MinIO with VMware FAQs
How does MinIO integrate with vSphere?
vSphere 7.0 Update 1 ships with the VMware vSAN™ Data Persistence platform that enables software defined storage offerings like MinIO to be natively integrated with vCenter Workload Clusters running on top of vSAN. This deep integration allows admins to enable, manage and monitor MinIO from vSphere APIs and UI.
The integration includes the lifecycle management of MinIO object storage via the vSphere cluster while offering bare-metal like performance and cost efficiencies.
Which version of VMware vSphere do I need?
MinIO is built on top of the vSAN Data Persistence platform and is available in vSphere 7.0 Update 1 or higher.
Which workloads can leverage MinIO integrated with vSphere?
Object stores are often the core infrastructure that data intensive applications depend on. Because of MinIO’s performance characteristics it is used across a number of applications and use cases:
ML/AI: TensorFlow, KubeFlow, H20.ai
BigData: Splunk, Spark, Presto, Druid, Teradata
Content Delivery: VMware Harbor Container Registry, Video Streaming
Backup: Velero, Veeam
Which hardware profiles can be used?
MinIO can run on almost all hardware profiles. Our recommended partners are listed here.
What is the recommended density of hardware configuration in a cost-saving way?
We recommend the following:
- CPUs/Node: 2 Xeon Gold CPUs with 8 cores per CPU
- NIC/Node: 25GbE for Capacity
- Memory/Node: 128GB
- Drives/Node: Minimum 8 HDD (16TiB/drive)
- Minimum No of Nodes per Cluster: 4
- HW OEM Options: Please refer to the HW OEMs listed here for Capacity - https://min.io/product/reference-hardware
What is the multi tenancy model when using MinIO integrated with vSphere?

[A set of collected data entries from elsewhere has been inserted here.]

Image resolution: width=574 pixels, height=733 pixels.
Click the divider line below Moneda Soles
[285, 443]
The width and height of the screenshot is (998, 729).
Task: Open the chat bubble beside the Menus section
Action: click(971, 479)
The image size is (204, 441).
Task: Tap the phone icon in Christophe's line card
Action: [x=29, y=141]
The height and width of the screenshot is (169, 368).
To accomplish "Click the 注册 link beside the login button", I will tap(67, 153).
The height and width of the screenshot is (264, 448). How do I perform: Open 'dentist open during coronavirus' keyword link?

MinIO integrated with vSphere leverages the Data Persistency Platform to create multiple instances of MinIO to allow for isolated multiple tenants to be on boarded on the same vSphere install. Each tenant lives in their own namespace and the VI admin can carve resources, set quotas and assign them to each tenant.
How does MinIO’s encryption relate to vSAN’s encryption?
MinIO’s encryption functionality is implemented at the object layer and is designed for high-performance I/O. Objects are independently encrypted each with their own keys. Applications can choose to supply these encryption keys from the client side, or via an external Key Management Service. You do not need vSAN encryption when MinIO’s encryption is turned on.
Can I run MinIO on a Guest Cluster?
Running MinIO as a guest cluster is not recommended but it is possible. MinIO will need storage on the nodes exposed either through vSphere CSI driver or from VM local storage using Direct CSI driver.
How do I map applications to object-store instances/buckets?
Apps connect to an S3 endpoint which is provided in the MinIO instance plugin UI with virtual hosted style requests. MinIO is strictly consistent and has no bucket limitation. Multiple MinIO clusters can be deployed on the same bare metal or Kubernetes platform to achieve multi-tenancy as well if more separation is required.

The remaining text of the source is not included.